Post by "John S. Edwards" »

I think there is (still) a different issue raised by Benny Budiman,
apart from the question of "intent" that William Steinhurst and
George Richardsons recent postings have covered so well.

I will deliberately not use "SD-language" in what follows, as I do
not think I know enough about SD to deserve a vote as to whether
"feedback loops", "circular causal loops" or something else is the
best term! I hope that I can clarify the issue, though.

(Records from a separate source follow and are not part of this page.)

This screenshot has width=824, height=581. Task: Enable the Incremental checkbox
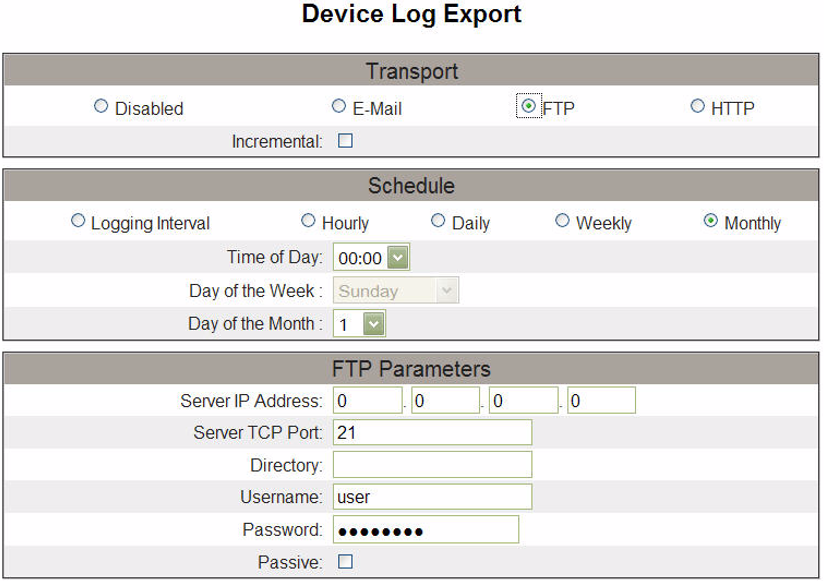345,141
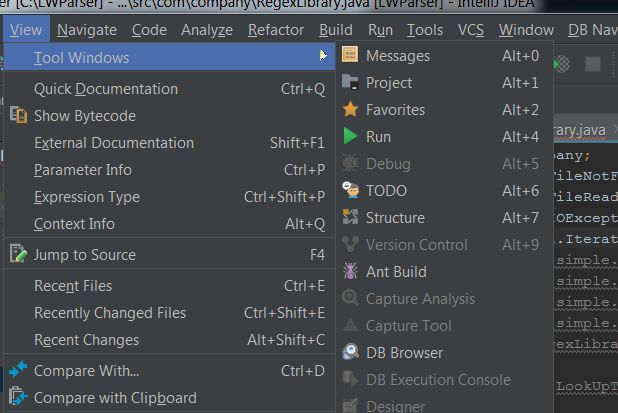Click the Ant Build icon

(350, 272)
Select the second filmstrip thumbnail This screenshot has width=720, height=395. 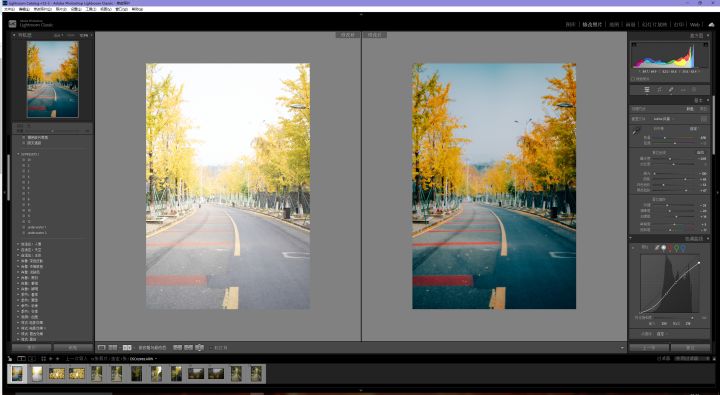[x=37, y=374]
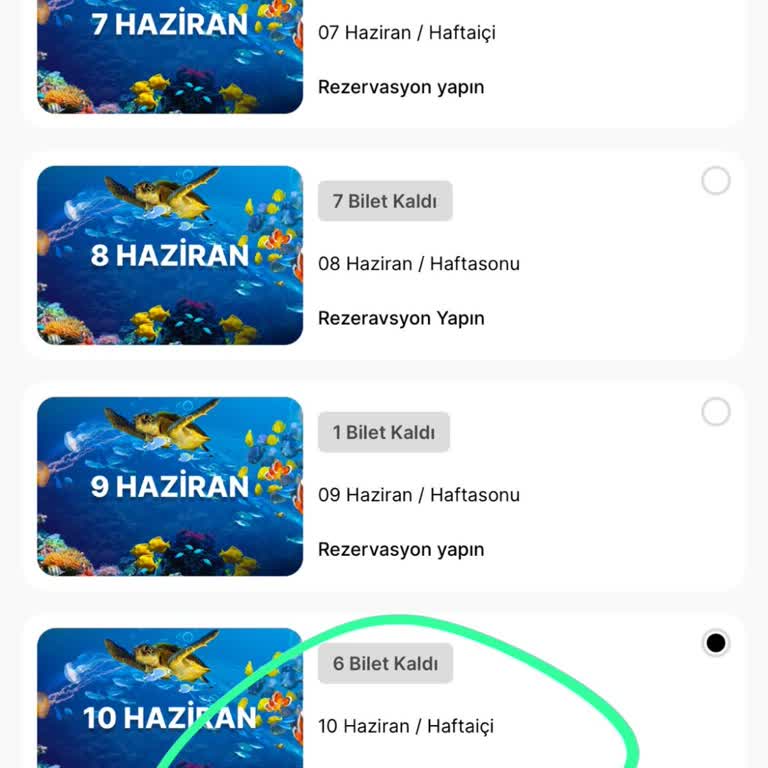
Task: Select the 9 Haziran radio button
Action: point(716,411)
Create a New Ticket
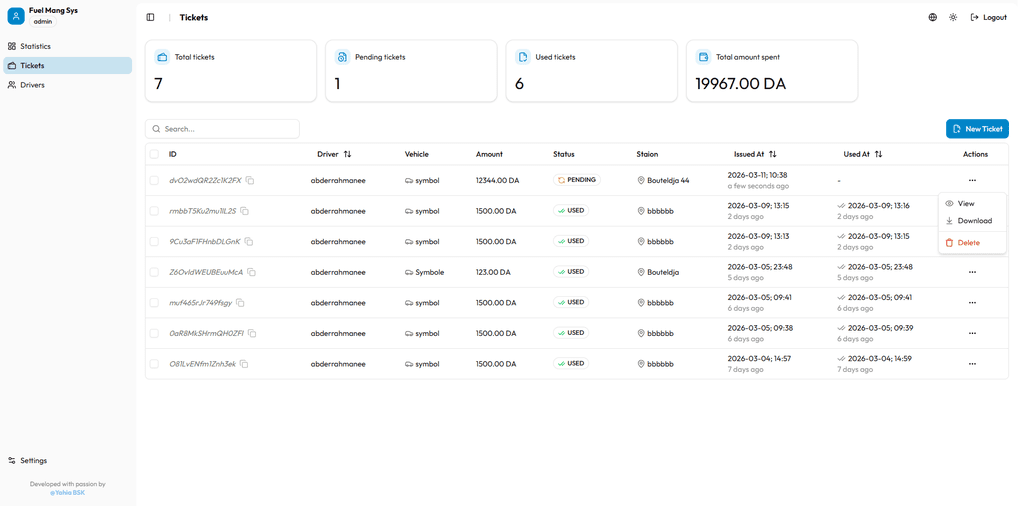1024x506 pixels. click(x=977, y=129)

It is that in the "coffee cup cooling" example, the standard
treatment assumes that the room temperature is fixed, thus serving as
a "target" value for the temperature of the coffee. This is a good
enough assumption for all practical purposes, BUT, all other things
being equal, the room temperature will actually rise by a negligible
amount as the coffee cools. To illustrate better, suppose we had not
a coffee cup, but a 120-gallon fish tank full of water at say 100
degrees Fahrenheit in the room. In cooling down, that certainly
would raise the room temperature (I know this, as we keep fish!).
Thus the fish tank water temperature is aiming at a moving target,
not the effectively fixed one of the coffee cup.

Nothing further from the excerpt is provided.